Section 20. Defined Terms. The defined terms used in this Agreement shall, unless the context otherwise requires, have the meanings specified in this Section. The singular shall include the plural and the masculine gender shall include the feminine and neuter and vice versa, as the context requires.

(a) “Act” means the Florida Revised Uniform Limited Partnership Act, as amended.

(b) “Adjusted Capital Contributions” of a Partner as of any date means the amount of such Partner’s Capital Contributions pursuant to Section 2 and, if applicable, Section 3, reduced by the aggregate amount of cash and the fair market value of any assets previously distributed to such Partner pursuant to Sections 5(a)(iii) and (b) and Section 12(f)(ii)(D).

(c) “affiliate” shall mean with respect to any Person, any other Person controlling, controlled by or under common control with such Person.

(d) “Assign” means to sell, transfer, assign, pledge, hypothecate, mortgage or otherwise dispose of, whether voluntarily or by operation of law. “Assignor,” “Assignee” and “Assignment” have meanings corresponding to the foregoing.
————————
Please say whether each statement agrees with the agreement excerpt, answering yes or no and quoting the deciding words: 1. "Act" refers to the Florida Revised Uniform Limited Partnership Act. 2. Pledging is one of the ways to "Assign." 3. In this agreement, the singular never includes the plural. The listing that follows comes from a different source than the agreement excerpt.

> _Data extract_:
————————
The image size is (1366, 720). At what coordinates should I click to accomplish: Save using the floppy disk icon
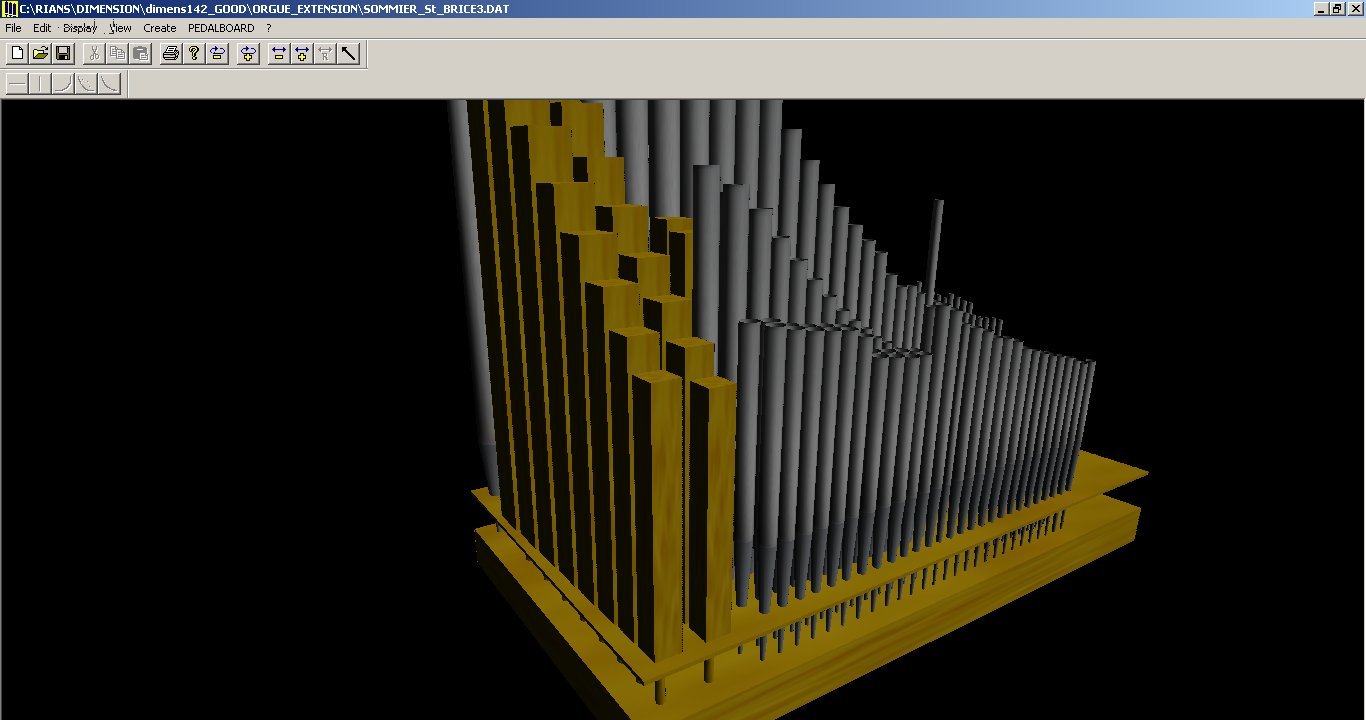pyautogui.click(x=63, y=53)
————————
> _Solution for this task_:
1. Yes: "“Act” means the Florida Revised Uniform Limited Partnership Act, as amended."
2. Yes: "“Assign” means to sell, transfer, assign, pledge, hypothecate, mortgage or otherwise dispose of"
3. No: "The singular shall include the plural"